Soils are porous and open bodies, yet they retain water. They contain mineral particles of many shapes and sizes and organic material which is colloidal (particles so small they remain suspended in water) in character. The solid particles lie in contact one with the other, but they are seldom packed as closely together as possible.
The size distribution of primary mineral particles, called soil texture, has a strong influence on the properties of a soil. Particles larger than 2 mm in diameter are considered inert. Little attention is paid to them unless they are boulders that interfere with manipulation of the surface soil. Particles smaller than 2 mm in diameter are divided into three broad categories based on size. Particles of 2 to 0.05 mm diameter are called sand; those of 0.05 to 0.002 mm diameter are silt; and the <0.002 mm particles are clay. The texture of soils is usually expressed in terms of the percentages of sand, silt, and clay. To avoid quoting exact percentages, 12 textural classes have been defined. Each class, named to identify the size separate or separates having the dominant impact on properties, includes a range in size distribution that is consistent with a rather narrow range in soil behavior. The loam textural class contains soils whose properties are controlled equally by clay, silt and sand separates. Such soils tend to exhibit good balance between large and small pores; thus, movement of water, air and roots is easy and water retention is adequate. Soil texture, a stable and an easily determined soil characteristic, can be estimated by feeling and manipulating a moist sample, or it can be determined accurately by laboratory analysis. Soil horizons are sometimes separated on the basis of differences in texture.

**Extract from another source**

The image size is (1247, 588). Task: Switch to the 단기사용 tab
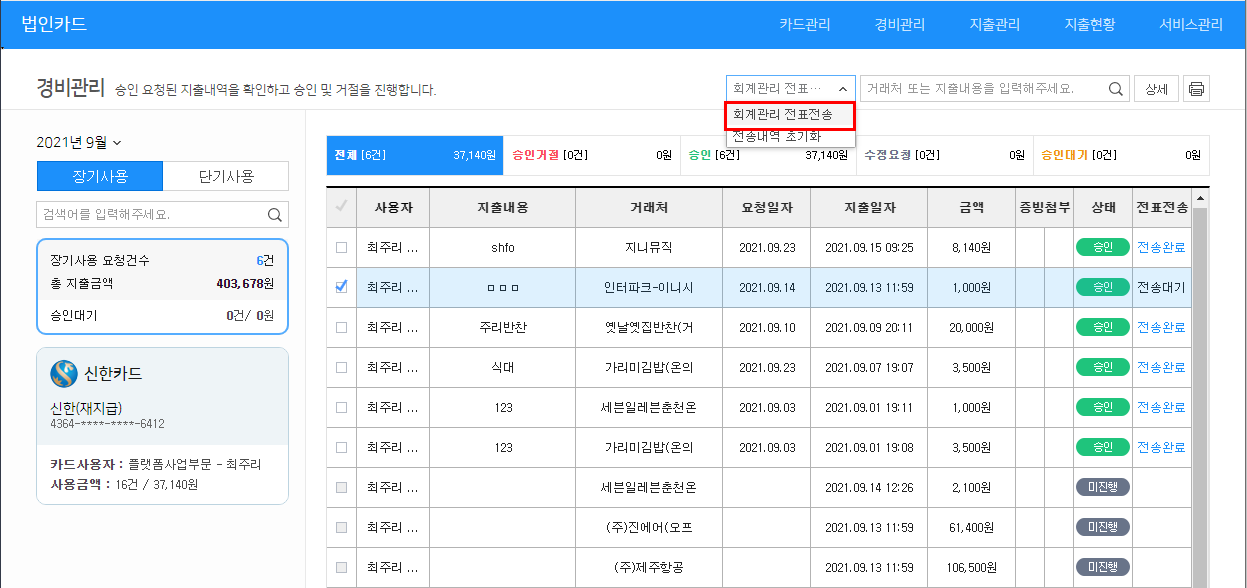point(226,176)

Anyone who has ever made a mud ball knows that soil particles have a tendency to stick together. Attempts to make mud balls out of pure sand can be frustrating experiences because sand particles do not cohere (stick together) as do the finer clay particles. The nature of the arrangement of primary particles into naturally formed secondary particles, called aggregates, is soil structure. A sandy soil may be structureless because each sand grain behaves independently of all others. A compacted clay soil may be structureless because the particles are clumped together in huge massive chunks. In between these extremes, there is the granular structure of surface soils and the blocky structure of subsoils. In some cases subsoils may have platy or columnar types of structure. Structure may be further described in terms of the size and stability of aggregates. Structural class is based on aggregate size, while structural grade is based on aggregate strength. Soil horizons can be differentiated on the basis of structural type, class, or grade.
What causes aggregates to form and what holds them together? Clay particles cohere to each other and adhere to larger particles under the conditions that prevail in most soils. Wetting and drying, freezing and thawing, root and animal activity, and mechanical agitation are involved in the rearranging of particles in soils--including destruction of some aggregates and the bringing together of particles into new aggregate groupings. Organic materials, especially microbial cells and waste products, act to cement aggregates and thus to increase their strength. On the other hand, aggregates may be destroyed by poor tillage practices, compaction, and depletion of soil organic matter. The structure of a soil, therefore, is not stable in the sense that the texture of a soil is stable. Good structure, particularly in fine textured soils, increases total porosity because large pores occur between aggregates, allowing penetration of roots and movement of water and air.
Consistence is a description of a soil's physical condition at various moisture contents as evidenced by the behavior of the soil to mechanical stress or manipulation. Descriptive adjectives such as hard, loose, friable, firm, plastic, and sticky are used for consistence. Soil consistence is of fundamental importance to the engineer who must move the material or compact it efficiently. The consistence of a soil is determined to a large extent by the texture of the soil, but is related also to other properties such as content of organic matter and type of clay minerals.
The color of objects, including soils, can be determined by minor components. Generally, moist soils are darker than dry ones and the organic component also makes soils darker. Thus, surface soils tend to be darker than subsoils. Red, yellow and gray hues of subsoils reflect the oxidation and hydration states or iron oxides, which are reflective of predominant aeration and drainage characteristics in subsoil. Red and yellow hues are indicative of good drainage and aeration, critical for activity of aerobic organisms in soils. Mottled zones, splotches of one or more colors in a matrix of different color, often are indicative of a transition between well drained, aerated zones and poorly drained, poorly aerated ones. Gray hues indicate poor aeration. Soil color charts have been developed for the quantitative evaluation of colors.